Close the Deal, Share a Meal
New research confirms what you might feel in your gut: eating together is one of the best ways to form relationships and get deals done.
To hone in on that hunch, Babson College professor Lakshmi Balachandra ran a clever experiment: she had 132 MBA students negotiate a complex joint venture agreement between two companies, knowing that, to maximize profits, the companies would have to work together. She divided them into three groups: one held their negotiation at a restaurant, another had food brought into a corporate conference room, and the last group negotiated without anything to eat.
What happened? The eaters did much better, with the ordered-in group gaining 11% and the restaurant-goers creating 12% greater profits over the group that didn’t dine at all. To Balachandra, this shows that eating while deciding has measurable benefits. “You go in knowing what you want out of a deal,” she says. “But we spend very little time thinking about the other side or what they may want out of a situation.”
This reduces the effectiveness of our dealmaking, Balachandra says, since the key to most any negotiation, whether its closing a sale or simply having a touch conversation, is to learn what the other side wants to have happen.
“Once you find that information,” she says, “that’s how you can make trades.”
Similar to what Daniel Pink talks about in To Sell Is Human, you’re trying to find out what it is they want and show them how you can provide it. And while we implicitly understand that eating helps with the process, we’re only starting to get a grasp of what’s doing when you’re doing lunch.
What is it about eating?
Humans have been dining together for quite a while now. Emerging research argues that cooking is what allowed us to outpace our great ape neighbors, and the link between eating and bonding is in our everyday language–companion is Latin for someone you break bread with. When we eat together, it’s like we’re tapping into that tradition.
“Perhaps when you’re in this (different) environment, it forces you to interact in a different way,” Balachandra say. “We’re not really conscious of it, but the environment influences the way we behave.”
It’s same reason for why, back when she was in business, Balachandra took golf lessons: she knew conferences didn’t just happen in conference rooms–they happen on the links and at the dinner table.

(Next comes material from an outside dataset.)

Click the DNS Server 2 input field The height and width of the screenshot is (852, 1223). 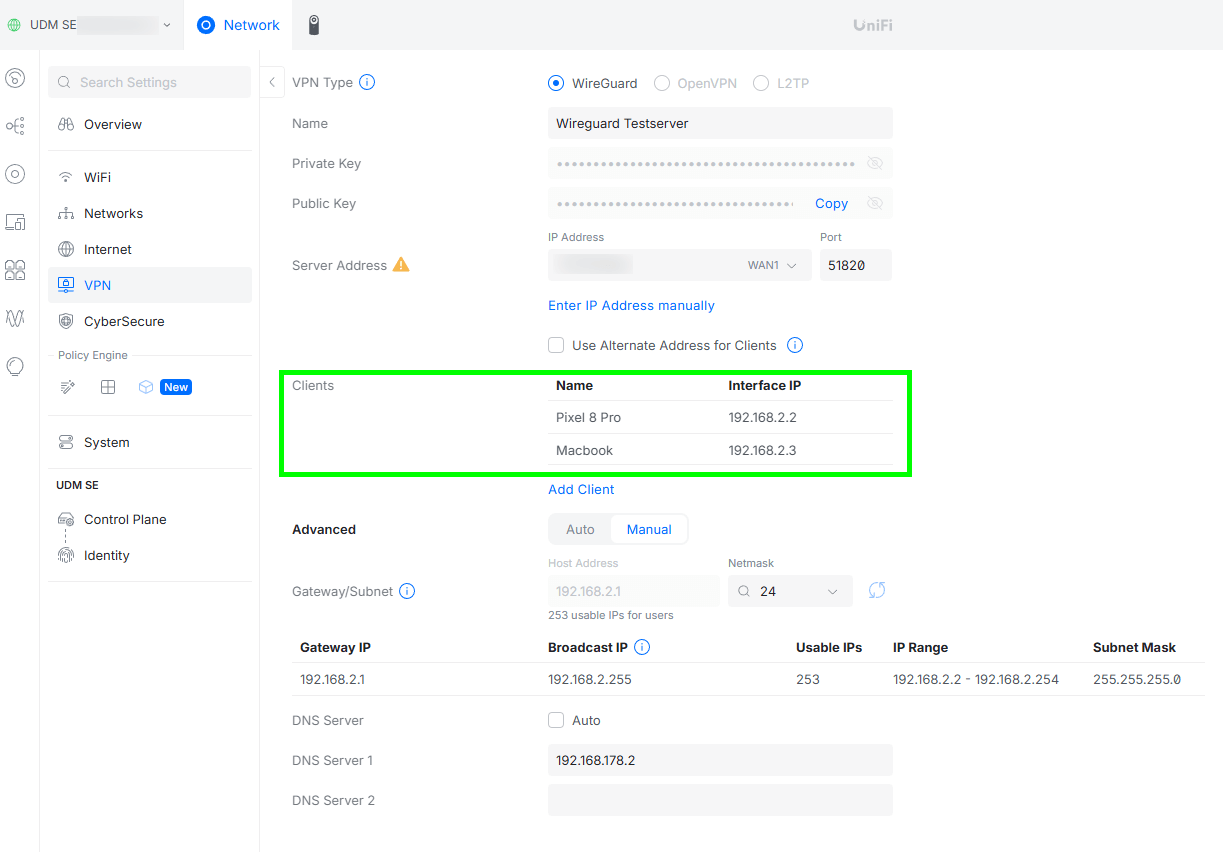pos(720,800)
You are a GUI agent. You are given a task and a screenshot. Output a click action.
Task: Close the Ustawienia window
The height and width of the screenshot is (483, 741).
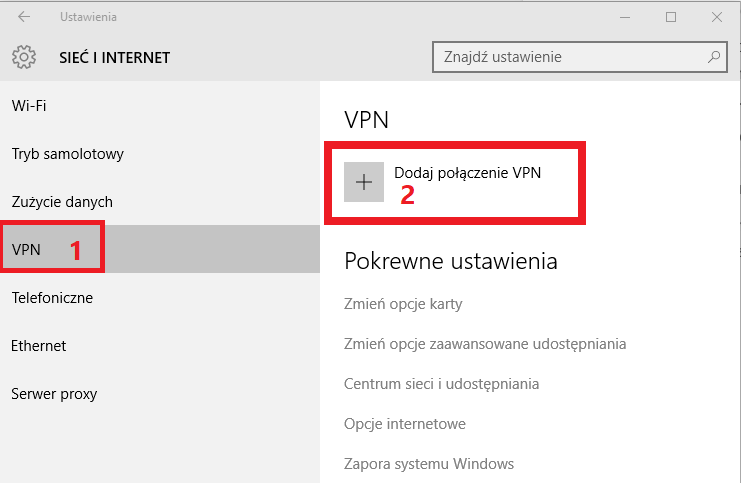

It’s unclear why eating helps us become better negotiators, though Balachandra has several hypotheses. It could be that eating restores glucose, often associated with self control. It could be that in dining we mirror each other’s actions, which bonds us. It could be that something hormonal is happening to encourage our collaboration. Or it could be that having our mouths full keeps us from talking quite so fast. Until Balachandra figures that out, savor these tips and observations:
- Creating the most value comes from seeing the other side. As Balachandra’s experiment suggests, the most effective deals get done when people are working together. Never forget that your sell is a collaboration between you and the buyer–and make sure the buyer knows that, too.
- Groups that eat together are more collaborative. There are a number of possible reasons for why eating together makes us work better together. That collaboration produces results.
- If you want to make a deal happen, eat together. The whole table will be more relaxed and thus more open to sharing interests. Once you know what their goals are, you can demonstrate how you can help.